WHAT YOU ARE ASKED TO DO: Copy the data from the line with "What do you see at coordinates (101, 583)" to the line with "gift-icon is located", replacing "Find the location of" with "Locate" and changing nothing else.

INPUT FOR THIS TASK:

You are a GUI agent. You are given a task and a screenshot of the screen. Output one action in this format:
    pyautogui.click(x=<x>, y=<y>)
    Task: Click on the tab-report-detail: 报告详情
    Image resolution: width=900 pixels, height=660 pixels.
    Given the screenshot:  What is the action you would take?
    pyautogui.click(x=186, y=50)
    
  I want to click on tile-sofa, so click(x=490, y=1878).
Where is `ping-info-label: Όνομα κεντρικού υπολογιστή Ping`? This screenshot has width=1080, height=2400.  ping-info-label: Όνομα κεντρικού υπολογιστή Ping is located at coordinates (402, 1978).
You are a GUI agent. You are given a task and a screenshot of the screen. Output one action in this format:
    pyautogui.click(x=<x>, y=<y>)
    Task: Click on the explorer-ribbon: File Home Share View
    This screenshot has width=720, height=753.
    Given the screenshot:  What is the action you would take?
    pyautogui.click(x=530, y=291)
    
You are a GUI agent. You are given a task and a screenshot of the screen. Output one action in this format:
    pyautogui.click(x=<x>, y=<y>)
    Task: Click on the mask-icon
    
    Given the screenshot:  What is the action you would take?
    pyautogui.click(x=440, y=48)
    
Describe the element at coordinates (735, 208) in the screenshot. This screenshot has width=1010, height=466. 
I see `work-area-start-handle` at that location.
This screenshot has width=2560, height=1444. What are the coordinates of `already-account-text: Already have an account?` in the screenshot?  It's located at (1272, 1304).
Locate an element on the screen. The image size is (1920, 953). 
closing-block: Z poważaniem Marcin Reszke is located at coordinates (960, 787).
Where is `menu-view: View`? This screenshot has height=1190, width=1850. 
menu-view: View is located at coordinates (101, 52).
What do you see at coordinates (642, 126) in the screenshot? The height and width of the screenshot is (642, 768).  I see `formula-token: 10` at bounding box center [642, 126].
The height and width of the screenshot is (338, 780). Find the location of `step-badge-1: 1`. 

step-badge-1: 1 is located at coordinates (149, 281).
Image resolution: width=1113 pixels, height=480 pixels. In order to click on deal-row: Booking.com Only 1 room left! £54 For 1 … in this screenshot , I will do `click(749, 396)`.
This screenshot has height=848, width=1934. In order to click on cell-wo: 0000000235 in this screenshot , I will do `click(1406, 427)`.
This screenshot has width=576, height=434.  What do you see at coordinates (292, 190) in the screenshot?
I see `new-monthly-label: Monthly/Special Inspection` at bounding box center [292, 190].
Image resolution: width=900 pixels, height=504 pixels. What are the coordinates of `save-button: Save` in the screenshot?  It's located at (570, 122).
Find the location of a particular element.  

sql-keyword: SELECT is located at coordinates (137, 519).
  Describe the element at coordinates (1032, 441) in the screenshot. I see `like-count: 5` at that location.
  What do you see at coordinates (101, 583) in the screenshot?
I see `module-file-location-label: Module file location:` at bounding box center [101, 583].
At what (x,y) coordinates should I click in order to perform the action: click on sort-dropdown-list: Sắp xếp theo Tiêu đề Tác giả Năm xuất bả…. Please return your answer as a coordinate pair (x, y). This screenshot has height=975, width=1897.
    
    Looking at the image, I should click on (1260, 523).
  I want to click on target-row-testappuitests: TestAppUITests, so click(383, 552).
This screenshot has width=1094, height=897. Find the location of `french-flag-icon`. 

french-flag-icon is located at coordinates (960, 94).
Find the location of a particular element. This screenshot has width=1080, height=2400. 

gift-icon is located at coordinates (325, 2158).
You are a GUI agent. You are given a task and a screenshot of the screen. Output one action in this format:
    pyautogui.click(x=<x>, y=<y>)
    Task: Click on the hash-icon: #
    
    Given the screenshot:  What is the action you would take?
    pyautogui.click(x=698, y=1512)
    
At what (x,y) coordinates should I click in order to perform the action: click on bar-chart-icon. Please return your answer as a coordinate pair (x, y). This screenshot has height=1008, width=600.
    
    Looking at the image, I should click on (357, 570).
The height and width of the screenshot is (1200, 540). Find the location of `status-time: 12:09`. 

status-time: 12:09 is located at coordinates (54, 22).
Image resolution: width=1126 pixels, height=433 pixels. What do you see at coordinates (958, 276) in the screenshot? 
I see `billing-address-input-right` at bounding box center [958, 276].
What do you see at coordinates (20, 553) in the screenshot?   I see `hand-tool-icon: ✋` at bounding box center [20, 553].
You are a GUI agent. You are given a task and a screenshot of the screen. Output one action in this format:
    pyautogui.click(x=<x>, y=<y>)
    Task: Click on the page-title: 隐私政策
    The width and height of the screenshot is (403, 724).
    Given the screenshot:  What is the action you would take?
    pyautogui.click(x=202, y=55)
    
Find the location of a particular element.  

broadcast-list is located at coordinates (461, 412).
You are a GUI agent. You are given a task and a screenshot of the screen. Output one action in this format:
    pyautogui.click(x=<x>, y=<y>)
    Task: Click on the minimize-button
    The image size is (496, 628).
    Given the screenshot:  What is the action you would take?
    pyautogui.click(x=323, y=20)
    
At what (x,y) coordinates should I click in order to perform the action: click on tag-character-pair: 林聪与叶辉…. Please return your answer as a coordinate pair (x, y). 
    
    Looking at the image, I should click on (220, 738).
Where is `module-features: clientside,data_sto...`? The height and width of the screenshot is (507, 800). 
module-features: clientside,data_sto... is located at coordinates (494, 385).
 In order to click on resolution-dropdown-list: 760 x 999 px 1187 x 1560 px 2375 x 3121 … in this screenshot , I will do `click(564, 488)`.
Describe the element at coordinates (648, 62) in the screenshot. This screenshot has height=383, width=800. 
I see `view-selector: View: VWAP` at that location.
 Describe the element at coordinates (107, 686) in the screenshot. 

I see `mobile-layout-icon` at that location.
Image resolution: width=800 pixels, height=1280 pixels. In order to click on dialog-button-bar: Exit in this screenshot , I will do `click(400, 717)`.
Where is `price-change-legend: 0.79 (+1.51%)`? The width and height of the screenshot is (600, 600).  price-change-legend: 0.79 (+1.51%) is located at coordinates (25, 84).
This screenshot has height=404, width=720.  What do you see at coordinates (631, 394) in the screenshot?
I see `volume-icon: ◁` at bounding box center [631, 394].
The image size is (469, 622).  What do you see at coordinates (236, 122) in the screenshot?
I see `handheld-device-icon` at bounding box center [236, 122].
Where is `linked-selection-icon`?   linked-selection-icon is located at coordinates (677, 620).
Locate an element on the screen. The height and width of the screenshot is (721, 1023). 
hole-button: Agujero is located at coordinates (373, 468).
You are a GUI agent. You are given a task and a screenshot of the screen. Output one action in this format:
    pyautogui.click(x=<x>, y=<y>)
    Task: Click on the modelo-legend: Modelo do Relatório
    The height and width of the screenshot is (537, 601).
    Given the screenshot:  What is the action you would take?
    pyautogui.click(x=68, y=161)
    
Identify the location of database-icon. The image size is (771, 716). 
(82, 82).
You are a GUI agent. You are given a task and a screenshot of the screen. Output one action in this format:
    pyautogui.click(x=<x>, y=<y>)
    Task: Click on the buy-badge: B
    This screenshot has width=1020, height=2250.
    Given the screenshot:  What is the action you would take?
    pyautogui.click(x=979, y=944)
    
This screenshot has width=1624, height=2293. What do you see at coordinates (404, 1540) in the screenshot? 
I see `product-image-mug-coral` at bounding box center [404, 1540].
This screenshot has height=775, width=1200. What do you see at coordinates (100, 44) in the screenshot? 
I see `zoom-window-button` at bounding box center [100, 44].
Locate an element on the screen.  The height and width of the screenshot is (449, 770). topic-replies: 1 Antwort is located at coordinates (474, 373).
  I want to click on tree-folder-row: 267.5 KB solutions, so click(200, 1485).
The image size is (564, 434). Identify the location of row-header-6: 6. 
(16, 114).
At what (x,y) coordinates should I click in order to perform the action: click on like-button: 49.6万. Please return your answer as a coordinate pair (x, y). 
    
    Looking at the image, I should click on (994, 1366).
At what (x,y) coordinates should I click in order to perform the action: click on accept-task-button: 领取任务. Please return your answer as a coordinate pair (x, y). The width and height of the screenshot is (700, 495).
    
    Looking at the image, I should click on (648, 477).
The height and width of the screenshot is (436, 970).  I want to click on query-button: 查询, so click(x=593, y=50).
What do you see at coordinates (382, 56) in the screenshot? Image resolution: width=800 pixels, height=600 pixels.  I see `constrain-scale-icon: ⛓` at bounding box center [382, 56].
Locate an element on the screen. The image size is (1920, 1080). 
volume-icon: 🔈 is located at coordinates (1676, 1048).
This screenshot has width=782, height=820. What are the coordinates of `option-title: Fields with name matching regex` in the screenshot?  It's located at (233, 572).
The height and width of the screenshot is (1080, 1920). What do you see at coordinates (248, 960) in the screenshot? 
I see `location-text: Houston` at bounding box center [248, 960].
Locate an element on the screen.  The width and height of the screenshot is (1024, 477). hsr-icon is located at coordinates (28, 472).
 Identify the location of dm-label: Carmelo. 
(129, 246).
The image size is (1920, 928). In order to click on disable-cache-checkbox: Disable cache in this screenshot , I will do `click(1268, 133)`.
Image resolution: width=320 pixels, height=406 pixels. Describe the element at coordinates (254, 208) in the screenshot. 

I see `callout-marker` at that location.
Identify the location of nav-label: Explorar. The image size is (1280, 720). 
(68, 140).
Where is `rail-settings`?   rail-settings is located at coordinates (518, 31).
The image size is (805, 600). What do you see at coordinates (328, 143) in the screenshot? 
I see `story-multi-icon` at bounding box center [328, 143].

ANSWER BOX:
  What do you see at coordinates (101, 583) in the screenshot?
I see `module-file-location-label: Module file location:` at bounding box center [101, 583].
At what (x,y) coordinates should I click in order to perform the action: click on sort-dropdown-list: Sắp xếp theo Tiêu đề Tác giả Năm xuất bả…. Please return your answer as a coordinate pair (x, y). This screenshot has height=975, width=1897.
    
    Looking at the image, I should click on (1260, 523).
  I want to click on target-row-testappuitests: TestAppUITests, so click(383, 552).
This screenshot has width=1094, height=897. Locate `french-flag-icon`. 

french-flag-icon is located at coordinates (960, 94).
Locate a particular element. This screenshot has width=1080, height=2400. 

gift-icon is located at coordinates (325, 2158).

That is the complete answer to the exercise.